Goal of the exercise:
Look below for the line containing "Task: Click the Device" and the line containing "Given: Select the Classic format"; repeat exactly those two lines and all lines between them, and nothing else.

Pixel coordinate grounding data
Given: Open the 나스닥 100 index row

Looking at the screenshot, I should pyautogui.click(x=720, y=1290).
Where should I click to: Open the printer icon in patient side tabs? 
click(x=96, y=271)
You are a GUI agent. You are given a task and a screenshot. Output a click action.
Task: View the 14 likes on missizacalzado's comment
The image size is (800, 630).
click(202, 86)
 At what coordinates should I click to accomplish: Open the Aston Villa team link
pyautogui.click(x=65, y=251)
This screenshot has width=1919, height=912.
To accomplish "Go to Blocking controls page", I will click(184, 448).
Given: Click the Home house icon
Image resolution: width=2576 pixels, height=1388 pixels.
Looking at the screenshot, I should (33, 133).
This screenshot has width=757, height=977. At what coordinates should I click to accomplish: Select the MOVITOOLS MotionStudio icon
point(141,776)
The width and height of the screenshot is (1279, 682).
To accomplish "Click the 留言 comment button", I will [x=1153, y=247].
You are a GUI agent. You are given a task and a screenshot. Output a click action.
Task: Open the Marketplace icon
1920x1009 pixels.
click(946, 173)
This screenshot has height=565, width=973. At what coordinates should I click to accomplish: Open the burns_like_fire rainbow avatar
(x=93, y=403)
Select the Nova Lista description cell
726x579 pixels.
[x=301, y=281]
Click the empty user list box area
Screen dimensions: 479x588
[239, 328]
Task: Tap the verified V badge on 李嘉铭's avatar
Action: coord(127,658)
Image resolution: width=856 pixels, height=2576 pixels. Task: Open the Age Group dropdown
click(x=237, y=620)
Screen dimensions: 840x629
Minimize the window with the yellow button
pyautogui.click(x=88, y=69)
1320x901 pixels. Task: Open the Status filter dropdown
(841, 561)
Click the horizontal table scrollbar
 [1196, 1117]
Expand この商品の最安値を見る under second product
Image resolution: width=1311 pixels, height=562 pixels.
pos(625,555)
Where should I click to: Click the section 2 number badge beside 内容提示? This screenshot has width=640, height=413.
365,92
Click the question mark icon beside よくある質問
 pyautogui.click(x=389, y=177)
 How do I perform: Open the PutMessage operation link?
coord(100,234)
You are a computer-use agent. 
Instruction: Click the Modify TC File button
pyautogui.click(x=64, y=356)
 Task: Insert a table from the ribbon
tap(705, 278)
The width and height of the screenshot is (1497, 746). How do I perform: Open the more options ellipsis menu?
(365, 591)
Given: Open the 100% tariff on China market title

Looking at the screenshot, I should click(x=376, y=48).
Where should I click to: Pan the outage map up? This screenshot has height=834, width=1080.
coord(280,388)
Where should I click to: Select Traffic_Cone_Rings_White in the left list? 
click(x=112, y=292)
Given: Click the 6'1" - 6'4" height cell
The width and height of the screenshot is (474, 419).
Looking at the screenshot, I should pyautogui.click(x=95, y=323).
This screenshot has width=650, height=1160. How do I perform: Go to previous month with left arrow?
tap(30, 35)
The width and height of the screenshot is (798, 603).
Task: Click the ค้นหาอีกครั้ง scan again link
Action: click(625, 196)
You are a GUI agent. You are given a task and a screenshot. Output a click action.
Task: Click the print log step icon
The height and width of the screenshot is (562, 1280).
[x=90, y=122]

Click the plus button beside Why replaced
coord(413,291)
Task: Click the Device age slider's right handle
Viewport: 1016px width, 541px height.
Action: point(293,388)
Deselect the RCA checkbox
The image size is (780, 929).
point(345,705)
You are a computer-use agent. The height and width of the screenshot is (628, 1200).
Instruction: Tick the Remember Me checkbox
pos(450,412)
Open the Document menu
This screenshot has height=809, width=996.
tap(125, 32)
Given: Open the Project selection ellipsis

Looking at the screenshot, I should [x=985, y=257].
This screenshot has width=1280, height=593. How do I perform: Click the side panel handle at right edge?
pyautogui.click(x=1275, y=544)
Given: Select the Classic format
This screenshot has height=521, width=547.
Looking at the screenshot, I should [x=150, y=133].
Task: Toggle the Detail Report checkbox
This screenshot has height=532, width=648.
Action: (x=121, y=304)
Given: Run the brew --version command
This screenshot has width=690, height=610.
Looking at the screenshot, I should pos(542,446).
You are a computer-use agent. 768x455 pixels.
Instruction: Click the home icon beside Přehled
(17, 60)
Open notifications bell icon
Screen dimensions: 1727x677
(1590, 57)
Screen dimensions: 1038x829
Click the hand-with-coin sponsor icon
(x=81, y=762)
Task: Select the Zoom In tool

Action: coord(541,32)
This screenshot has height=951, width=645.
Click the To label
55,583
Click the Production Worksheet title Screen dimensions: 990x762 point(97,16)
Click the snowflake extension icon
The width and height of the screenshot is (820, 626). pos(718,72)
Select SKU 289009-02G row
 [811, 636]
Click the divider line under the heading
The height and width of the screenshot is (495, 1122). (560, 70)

Answer space:
Task: Click the Device age slider's right handle
Viewport: 1016px width, 541px height.
Action: point(293,388)
Deselect the RCA checkbox
The image size is (780, 929).
point(345,705)
You are a computer-use agent. The height and width of the screenshot is (628, 1200).
Instruction: Tick the Remember Me checkbox
pos(450,412)
Open the Document menu
This screenshot has height=809, width=996.
tap(125, 32)
Given: Open the Project selection ellipsis

Looking at the screenshot, I should [x=985, y=257].
This screenshot has width=1280, height=593. How do I perform: Click the side panel handle at right edge?
pyautogui.click(x=1275, y=544)
Given: Select the Classic format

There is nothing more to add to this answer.